Once, I opened the jar about 2-3 days later because I was hungry and couldn't wait. It wasn't a good idea. The pressure in the jar exploded every pepper and all of the liquid all over me and my kichen. I won't make that mistake again.

Regular Contributor
Posts: 193
Registered: ‎11-05-2012

Re: Question About Canning Hot Peppers

I baked the peppers with oil then into clean jars, added enough oil to cover, sealed the jars. The heat from the peppers sealed the jars.

Respected Contributor
Posts: 2,326
Registered: ‎10-21-2011

Re: Question About Canning Hot Peppers

The problem with baking peppers in oil is that if you get a botulism spore, it will grow and produce a terribly dangerous poison. You got lucky. {#emotions_dlg.w00t}

Oil provides an anaerobic environment (no oxygen) and peppers are non-acidic. To properly preserve any non-acid vegetable,. you need to process them under pressure because pressure can burst open the spores. Heat alone doesn't do it--they are resistant.

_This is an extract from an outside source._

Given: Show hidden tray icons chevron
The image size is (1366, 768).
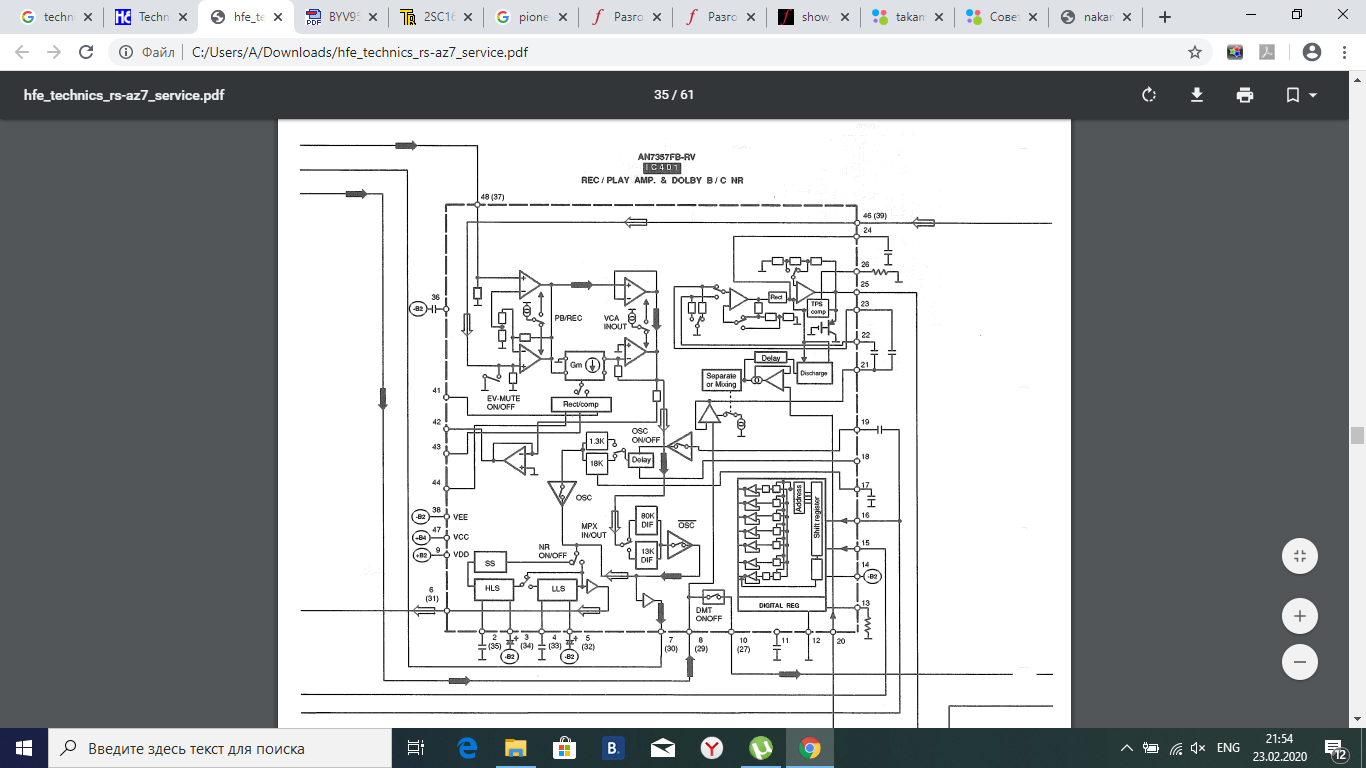Looking at the screenshot, I should [1127, 748].

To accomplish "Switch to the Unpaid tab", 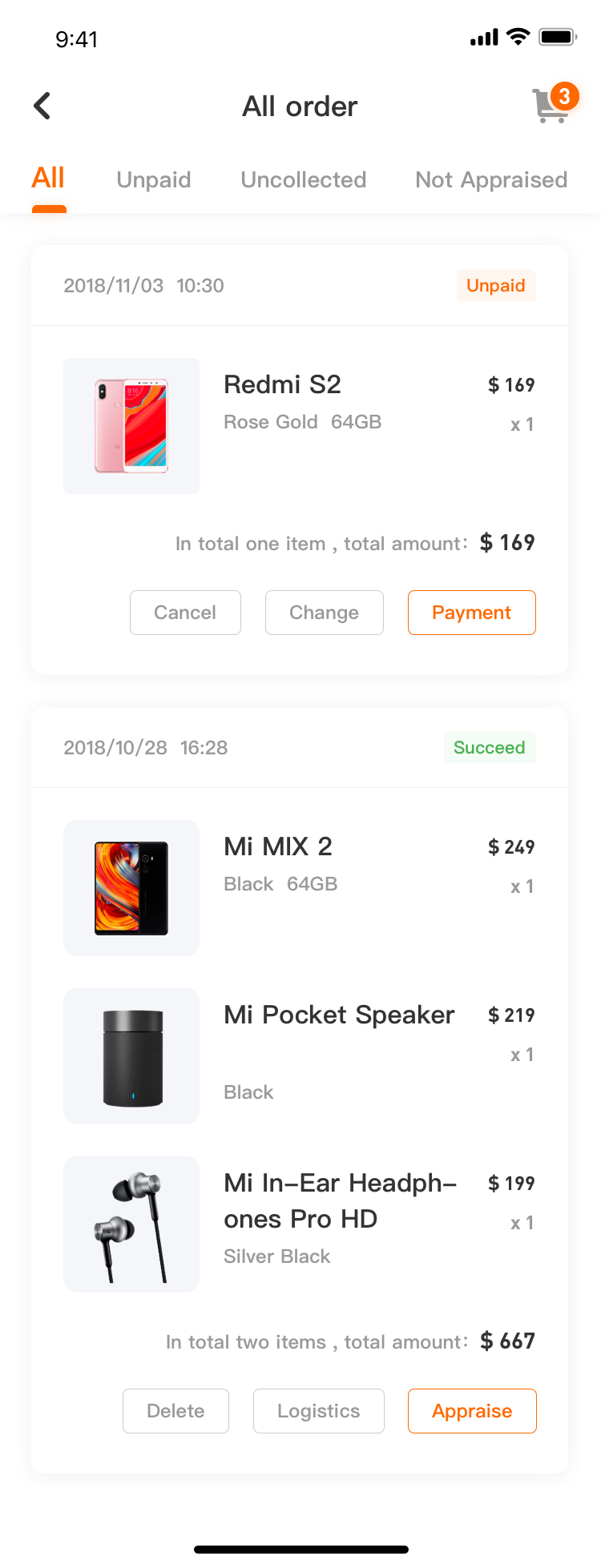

Yes, it worked for you. But it is playing with dynamite.

Here are instructions for peppers.

Here is a book on how to process vegetables and fruits safely.

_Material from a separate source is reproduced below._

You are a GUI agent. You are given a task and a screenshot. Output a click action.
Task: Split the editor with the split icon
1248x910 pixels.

This is a pressure canner. If you go pick one up at a yard sale, you have to have the gauge checked because it MUST reach the particular pressure for your canning. (ie 10lbs, 15 lbs.) So cheaping out is not smart. Presto will check your gauge at no cost. I use weighted gauges (metal rings that put the right pressure on the pot) because they have no moving parts!

Yes, you don't get crisp vegetables. No, I won't TOUCH someone's homecanned foods unless I know they are knowledgeable about safe preserving. Just because there never was a problem doesn't make this a safe process. I used to teach microbiology to med techs and believe me, you DON'T want to mess with potentially dangerous food-borne toxins.

Trusted Contributor
Posts: 1,390
Registered: ‎09-22-2011

Re: Question About Canning Hot Peppers

On 9/13/2014 Campion said:

The problem with baking peppers in oil is that if you get a botulism spore, it will grow and produce a terribly dangerous poison. You got lucky. {#emotions_dlg.w00t}

Oil provides an anaerobic environment (no oxygen) and peppers are non-acidic. To properly preserve any non-acid vegetable,. you need to process them under pressure because pressure can burst open the spores. Heat alone doesn't do it--they are resistant.

Yes, it worked for you. But it is playing with dynamite.

I agree. It's kind of the same thing with garlic-infused oil. I make it, but I keep it in the fridge, never at room temp. I'm pretty paranoid when it comes to canning and food safety.